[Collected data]
※

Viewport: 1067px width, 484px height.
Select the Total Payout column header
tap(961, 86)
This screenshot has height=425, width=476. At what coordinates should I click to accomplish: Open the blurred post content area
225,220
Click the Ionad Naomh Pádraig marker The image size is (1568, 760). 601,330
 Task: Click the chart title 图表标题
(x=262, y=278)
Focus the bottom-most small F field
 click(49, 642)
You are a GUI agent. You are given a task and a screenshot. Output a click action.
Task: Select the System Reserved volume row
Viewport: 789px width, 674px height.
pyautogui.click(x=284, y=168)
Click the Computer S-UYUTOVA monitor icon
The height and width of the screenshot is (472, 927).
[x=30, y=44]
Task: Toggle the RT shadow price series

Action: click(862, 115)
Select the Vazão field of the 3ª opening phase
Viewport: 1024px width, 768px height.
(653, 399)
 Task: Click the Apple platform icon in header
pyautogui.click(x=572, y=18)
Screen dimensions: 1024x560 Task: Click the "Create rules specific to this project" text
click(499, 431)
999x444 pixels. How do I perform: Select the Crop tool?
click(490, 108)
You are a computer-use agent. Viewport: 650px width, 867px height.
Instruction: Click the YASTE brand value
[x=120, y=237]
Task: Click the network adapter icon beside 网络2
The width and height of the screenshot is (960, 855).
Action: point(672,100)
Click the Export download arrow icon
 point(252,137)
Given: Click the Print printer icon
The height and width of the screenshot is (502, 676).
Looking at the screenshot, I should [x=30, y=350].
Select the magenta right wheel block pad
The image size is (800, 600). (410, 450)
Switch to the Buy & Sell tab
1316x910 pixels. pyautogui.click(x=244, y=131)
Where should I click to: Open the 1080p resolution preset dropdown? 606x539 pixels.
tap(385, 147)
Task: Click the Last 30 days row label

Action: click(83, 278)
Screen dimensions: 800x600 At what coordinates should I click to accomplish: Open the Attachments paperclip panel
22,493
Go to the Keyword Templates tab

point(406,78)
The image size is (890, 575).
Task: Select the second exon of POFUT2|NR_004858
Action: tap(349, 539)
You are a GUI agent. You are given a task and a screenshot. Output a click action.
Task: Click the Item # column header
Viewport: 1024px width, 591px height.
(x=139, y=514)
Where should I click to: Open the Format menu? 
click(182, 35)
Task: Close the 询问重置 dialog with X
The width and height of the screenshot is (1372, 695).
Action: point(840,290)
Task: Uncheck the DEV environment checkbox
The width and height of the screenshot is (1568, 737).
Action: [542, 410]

※

▸ Action item
Exactly as they appear above, set down all of the records once more.

▸ Exercise output
Viewport: 1067px width, 484px height.
Select the Total Payout column header
tap(961, 86)
This screenshot has height=425, width=476. At what coordinates should I click to accomplish: Open the blurred post content area
225,220
Click the Ionad Naomh Pádraig marker The image size is (1568, 760). 601,330
 Task: Click the chart title 图表标题
(x=262, y=278)
Focus the bottom-most small F field
 click(49, 642)
You are a GUI agent. You are given a task and a screenshot. Output a click action.
Task: Select the System Reserved volume row
Viewport: 789px width, 674px height.
pyautogui.click(x=284, y=168)
Click the Computer S-UYUTOVA monitor icon
The height and width of the screenshot is (472, 927).
[x=30, y=44]
Task: Toggle the RT shadow price series

Action: click(862, 115)
Select the Vazão field of the 3ª opening phase
Viewport: 1024px width, 768px height.
(653, 399)
 Task: Click the Apple platform icon in header
pyautogui.click(x=572, y=18)
Screen dimensions: 1024x560 Task: Click the "Create rules specific to this project" text
click(499, 431)
999x444 pixels. How do I perform: Select the Crop tool?
click(490, 108)
You are a computer-use agent. Viewport: 650px width, 867px height.
Instruction: Click the YASTE brand value
[x=120, y=237]
Task: Click the network adapter icon beside 网络2
The width and height of the screenshot is (960, 855).
Action: point(672,100)
Click the Export download arrow icon
 point(252,137)
Given: Click the Print printer icon
The height and width of the screenshot is (502, 676).
Looking at the screenshot, I should [x=30, y=350].
Select the magenta right wheel block pad
The image size is (800, 600). (410, 450)
Switch to the Buy & Sell tab
1316x910 pixels. pyautogui.click(x=244, y=131)
Where should I click to: Open the 1080p resolution preset dropdown? 606x539 pixels.
tap(385, 147)
Task: Click the Last 30 days row label

Action: click(83, 278)
Screen dimensions: 800x600 At what coordinates should I click to accomplish: Open the Attachments paperclip panel
22,493
Go to the Keyword Templates tab

point(406,78)
The image size is (890, 575).
Task: Select the second exon of POFUT2|NR_004858
Action: tap(349, 539)
You are a GUI agent. You are given a task and a screenshot. Output a click action.
Task: Click the Item # column header
Viewport: 1024px width, 591px height.
(x=139, y=514)
Where should I click to: Open the Format menu? 
click(182, 35)
Task: Close the 询问重置 dialog with X
The width and height of the screenshot is (1372, 695).
Action: point(840,290)
Task: Uncheck the DEV environment checkbox
The width and height of the screenshot is (1568, 737).
Action: [542, 410]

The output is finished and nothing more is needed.